Item-finding records
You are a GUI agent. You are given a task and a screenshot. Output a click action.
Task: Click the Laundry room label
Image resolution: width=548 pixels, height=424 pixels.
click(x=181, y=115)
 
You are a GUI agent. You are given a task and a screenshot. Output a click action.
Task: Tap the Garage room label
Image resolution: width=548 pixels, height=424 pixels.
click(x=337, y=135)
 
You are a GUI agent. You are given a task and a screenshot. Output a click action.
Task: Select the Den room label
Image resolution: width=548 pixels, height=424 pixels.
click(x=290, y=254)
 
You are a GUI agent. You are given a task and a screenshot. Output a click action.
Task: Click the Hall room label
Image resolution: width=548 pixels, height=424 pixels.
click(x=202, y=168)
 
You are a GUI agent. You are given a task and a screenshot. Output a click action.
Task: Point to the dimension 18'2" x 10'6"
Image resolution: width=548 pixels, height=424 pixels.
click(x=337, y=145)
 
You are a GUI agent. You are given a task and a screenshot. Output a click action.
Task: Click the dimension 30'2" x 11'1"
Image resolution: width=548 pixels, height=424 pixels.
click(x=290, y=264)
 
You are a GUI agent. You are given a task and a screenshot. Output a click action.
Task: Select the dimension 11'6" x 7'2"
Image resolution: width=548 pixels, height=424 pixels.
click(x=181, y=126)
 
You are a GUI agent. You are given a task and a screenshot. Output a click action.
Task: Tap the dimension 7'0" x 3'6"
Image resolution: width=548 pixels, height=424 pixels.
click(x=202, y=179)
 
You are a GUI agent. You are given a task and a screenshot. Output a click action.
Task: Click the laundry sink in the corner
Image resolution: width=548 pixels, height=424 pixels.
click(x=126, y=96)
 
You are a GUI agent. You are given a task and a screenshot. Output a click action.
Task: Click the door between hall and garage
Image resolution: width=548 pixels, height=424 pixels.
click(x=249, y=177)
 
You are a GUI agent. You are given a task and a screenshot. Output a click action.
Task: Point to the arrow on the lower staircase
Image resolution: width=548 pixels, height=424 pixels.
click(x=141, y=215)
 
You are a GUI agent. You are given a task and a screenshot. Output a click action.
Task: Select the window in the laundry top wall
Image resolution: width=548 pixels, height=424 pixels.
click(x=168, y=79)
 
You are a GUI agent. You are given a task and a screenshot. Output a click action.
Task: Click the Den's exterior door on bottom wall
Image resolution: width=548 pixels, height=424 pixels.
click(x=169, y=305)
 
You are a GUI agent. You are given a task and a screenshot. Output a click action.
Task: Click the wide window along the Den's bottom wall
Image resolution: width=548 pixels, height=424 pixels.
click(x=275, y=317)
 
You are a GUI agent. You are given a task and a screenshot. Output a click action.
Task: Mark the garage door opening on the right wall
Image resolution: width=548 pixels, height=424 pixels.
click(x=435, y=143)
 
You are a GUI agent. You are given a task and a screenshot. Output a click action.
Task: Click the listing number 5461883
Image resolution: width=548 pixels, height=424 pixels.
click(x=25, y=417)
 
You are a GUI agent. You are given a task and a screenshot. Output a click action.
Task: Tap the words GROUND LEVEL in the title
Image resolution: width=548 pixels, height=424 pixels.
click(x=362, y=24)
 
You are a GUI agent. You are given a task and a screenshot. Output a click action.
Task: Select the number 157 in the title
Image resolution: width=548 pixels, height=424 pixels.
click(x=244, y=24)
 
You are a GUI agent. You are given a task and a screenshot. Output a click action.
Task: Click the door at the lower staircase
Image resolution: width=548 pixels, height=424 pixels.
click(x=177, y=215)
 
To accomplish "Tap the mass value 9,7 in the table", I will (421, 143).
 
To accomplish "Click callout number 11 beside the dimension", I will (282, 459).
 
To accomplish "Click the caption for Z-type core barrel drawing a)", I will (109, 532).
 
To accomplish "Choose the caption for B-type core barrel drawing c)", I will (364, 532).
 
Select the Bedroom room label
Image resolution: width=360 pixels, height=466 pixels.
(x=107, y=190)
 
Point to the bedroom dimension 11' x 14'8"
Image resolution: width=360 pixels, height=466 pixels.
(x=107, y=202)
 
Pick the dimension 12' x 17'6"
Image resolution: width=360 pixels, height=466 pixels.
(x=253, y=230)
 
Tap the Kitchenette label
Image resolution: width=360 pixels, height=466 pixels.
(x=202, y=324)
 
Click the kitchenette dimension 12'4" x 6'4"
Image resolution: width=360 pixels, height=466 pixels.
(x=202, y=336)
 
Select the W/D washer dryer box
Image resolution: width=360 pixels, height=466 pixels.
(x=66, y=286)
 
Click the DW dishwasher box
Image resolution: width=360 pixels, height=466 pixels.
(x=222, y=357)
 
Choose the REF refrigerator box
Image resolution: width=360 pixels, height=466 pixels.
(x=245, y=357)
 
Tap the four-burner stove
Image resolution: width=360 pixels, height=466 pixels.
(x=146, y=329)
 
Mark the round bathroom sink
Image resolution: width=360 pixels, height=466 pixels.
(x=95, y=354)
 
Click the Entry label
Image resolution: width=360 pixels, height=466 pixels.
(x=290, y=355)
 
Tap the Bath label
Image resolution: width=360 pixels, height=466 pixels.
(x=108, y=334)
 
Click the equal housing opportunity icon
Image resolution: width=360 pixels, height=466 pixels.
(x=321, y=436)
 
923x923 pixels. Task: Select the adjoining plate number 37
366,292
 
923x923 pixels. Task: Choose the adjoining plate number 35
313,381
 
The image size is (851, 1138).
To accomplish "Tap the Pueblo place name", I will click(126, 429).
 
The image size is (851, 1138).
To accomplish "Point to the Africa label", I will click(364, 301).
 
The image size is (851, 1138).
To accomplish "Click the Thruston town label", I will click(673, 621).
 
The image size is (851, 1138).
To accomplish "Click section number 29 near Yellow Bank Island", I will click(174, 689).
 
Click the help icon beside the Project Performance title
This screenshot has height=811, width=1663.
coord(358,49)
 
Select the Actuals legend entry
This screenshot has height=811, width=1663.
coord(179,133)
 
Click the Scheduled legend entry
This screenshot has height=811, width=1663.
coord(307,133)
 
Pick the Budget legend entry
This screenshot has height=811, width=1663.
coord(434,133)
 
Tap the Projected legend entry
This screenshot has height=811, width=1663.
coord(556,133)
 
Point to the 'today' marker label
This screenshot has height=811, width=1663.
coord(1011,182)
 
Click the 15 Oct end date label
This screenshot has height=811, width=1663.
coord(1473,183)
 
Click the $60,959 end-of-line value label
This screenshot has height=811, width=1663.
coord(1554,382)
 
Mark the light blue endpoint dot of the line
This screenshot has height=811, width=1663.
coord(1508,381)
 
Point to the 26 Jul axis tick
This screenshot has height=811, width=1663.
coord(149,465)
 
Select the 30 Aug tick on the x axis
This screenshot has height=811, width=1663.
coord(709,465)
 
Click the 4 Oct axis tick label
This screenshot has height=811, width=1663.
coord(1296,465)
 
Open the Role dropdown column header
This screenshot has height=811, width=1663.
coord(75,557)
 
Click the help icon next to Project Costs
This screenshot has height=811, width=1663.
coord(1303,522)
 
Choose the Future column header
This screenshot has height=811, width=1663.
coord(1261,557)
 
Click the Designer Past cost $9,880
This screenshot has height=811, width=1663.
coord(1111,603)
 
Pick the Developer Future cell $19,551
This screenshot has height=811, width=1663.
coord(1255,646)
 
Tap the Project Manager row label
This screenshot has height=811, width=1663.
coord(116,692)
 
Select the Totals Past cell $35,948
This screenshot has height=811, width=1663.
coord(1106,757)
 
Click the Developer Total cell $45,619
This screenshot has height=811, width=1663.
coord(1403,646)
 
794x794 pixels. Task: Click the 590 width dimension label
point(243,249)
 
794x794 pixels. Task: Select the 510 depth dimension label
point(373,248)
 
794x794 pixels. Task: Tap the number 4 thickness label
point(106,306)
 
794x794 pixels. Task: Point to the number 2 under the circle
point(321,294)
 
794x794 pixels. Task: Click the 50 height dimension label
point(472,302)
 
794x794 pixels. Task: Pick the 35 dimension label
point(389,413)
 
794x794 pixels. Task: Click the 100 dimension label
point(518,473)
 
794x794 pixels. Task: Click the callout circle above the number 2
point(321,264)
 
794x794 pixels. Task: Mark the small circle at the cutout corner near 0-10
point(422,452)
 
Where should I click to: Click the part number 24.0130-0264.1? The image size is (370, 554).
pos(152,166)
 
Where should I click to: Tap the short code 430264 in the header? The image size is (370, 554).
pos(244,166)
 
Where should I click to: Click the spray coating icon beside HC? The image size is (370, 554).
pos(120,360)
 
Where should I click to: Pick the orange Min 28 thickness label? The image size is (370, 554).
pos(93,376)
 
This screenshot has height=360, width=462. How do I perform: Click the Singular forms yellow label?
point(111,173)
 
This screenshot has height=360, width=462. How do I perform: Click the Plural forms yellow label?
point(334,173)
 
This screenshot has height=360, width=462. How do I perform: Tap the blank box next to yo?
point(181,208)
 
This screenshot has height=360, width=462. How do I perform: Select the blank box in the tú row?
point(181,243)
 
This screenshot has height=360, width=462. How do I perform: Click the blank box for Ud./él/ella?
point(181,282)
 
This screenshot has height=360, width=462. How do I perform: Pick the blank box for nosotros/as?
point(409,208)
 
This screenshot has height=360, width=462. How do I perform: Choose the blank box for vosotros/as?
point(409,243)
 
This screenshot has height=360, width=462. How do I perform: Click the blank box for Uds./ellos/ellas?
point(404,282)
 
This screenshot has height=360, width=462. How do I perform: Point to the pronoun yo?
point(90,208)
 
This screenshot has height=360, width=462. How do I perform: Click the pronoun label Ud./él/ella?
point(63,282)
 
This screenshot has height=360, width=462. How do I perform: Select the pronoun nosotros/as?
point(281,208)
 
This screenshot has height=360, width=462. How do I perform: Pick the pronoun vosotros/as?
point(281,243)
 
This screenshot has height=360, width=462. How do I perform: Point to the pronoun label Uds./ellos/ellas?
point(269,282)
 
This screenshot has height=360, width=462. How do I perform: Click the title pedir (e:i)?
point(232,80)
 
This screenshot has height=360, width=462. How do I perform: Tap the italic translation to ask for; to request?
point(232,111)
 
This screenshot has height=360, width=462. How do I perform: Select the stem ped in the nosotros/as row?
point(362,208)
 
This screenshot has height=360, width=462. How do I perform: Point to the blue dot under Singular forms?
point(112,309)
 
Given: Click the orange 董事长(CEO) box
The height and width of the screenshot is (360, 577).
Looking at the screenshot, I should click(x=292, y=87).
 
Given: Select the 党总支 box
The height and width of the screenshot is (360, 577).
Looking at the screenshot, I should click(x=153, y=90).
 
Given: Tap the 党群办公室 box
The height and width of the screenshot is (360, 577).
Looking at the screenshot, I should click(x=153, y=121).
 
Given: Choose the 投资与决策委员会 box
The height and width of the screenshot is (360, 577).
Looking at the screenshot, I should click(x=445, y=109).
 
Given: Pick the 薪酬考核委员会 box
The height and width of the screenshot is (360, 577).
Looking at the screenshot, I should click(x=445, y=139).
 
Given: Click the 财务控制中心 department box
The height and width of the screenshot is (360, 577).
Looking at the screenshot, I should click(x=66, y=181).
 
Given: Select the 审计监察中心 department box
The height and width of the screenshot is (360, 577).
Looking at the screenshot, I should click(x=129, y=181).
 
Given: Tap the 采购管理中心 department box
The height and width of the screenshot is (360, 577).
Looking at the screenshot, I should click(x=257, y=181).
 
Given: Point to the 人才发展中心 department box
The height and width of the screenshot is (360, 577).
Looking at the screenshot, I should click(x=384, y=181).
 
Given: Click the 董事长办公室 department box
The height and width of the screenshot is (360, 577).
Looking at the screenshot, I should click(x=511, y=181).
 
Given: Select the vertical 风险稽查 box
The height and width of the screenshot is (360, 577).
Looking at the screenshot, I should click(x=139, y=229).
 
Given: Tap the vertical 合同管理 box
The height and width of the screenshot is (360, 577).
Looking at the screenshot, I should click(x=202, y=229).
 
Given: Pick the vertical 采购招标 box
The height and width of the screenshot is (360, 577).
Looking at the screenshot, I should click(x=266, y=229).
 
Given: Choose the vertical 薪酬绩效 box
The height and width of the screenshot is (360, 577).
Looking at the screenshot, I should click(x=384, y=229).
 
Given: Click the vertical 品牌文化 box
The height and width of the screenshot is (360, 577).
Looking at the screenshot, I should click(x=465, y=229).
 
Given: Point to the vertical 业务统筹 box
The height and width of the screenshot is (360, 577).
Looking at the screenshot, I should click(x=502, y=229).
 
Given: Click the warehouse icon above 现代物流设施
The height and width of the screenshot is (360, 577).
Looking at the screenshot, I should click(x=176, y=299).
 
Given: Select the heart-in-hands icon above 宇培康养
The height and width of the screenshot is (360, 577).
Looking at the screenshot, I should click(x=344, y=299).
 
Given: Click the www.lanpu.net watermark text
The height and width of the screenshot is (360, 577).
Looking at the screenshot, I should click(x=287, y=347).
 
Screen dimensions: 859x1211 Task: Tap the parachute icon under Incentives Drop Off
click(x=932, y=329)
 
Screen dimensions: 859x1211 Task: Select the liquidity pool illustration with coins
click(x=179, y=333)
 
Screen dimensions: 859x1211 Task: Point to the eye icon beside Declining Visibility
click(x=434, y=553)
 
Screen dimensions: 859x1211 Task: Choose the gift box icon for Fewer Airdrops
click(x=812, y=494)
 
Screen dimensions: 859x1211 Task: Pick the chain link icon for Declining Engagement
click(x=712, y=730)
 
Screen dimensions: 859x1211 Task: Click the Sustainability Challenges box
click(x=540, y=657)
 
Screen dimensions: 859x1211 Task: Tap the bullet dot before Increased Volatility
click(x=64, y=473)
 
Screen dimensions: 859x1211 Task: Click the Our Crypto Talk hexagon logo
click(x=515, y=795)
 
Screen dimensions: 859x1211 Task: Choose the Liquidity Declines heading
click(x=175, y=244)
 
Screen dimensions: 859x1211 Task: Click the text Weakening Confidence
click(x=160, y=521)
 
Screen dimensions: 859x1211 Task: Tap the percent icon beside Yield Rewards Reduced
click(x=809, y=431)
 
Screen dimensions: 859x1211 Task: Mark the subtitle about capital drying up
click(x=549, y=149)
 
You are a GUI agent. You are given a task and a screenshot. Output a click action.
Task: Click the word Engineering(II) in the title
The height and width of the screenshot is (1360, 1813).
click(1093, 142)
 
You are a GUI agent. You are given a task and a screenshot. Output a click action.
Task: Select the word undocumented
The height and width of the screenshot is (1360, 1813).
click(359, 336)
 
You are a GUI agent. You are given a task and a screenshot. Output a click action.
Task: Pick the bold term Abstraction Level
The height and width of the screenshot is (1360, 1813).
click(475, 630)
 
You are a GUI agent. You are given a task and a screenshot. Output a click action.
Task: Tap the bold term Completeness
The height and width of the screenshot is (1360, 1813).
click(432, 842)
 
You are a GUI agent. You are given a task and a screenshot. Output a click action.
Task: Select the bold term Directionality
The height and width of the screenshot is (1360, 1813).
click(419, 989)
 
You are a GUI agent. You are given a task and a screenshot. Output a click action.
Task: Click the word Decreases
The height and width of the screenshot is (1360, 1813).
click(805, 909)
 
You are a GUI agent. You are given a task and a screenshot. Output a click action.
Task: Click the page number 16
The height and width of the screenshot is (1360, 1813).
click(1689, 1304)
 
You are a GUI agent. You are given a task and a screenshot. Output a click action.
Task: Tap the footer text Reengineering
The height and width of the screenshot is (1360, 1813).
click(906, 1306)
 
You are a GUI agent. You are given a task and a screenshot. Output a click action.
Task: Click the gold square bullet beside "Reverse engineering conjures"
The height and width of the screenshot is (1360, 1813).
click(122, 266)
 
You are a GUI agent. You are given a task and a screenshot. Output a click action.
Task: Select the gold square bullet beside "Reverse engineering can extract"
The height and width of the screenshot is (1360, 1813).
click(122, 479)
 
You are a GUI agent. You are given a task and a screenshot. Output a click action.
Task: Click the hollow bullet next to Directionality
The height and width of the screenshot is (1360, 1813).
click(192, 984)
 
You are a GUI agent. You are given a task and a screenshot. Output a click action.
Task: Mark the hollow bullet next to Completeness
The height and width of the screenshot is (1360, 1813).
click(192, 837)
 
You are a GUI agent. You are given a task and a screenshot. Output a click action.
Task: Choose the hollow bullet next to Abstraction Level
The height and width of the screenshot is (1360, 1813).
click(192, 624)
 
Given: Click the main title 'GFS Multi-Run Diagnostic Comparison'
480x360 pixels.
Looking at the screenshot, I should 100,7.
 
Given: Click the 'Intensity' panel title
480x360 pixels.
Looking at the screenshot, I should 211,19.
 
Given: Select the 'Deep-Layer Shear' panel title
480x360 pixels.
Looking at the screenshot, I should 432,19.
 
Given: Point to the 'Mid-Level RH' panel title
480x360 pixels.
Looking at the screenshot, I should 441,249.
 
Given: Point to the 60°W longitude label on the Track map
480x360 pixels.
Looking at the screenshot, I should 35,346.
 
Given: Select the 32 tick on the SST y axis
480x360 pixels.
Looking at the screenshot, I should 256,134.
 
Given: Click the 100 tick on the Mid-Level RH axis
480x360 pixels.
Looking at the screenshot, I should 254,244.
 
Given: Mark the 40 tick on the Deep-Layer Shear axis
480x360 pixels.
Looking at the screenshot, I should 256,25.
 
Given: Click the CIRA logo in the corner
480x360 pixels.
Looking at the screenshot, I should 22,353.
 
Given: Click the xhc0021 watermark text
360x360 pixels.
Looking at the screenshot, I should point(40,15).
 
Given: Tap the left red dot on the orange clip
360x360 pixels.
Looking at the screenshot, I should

■ Exercise details ■
Repeat the lines from the one holding "will (421, 143)." through the one holding "will (109, 532).", including both of those lines.

■ Full solution ■
To accomplish "Tap the mass value 9,7 in the table", I will (421, 143).
 
To accomplish "Click callout number 11 beside the dimension", I will (282, 459).
 
To accomplish "Click the caption for Z-type core barrel drawing a)", I will (109, 532).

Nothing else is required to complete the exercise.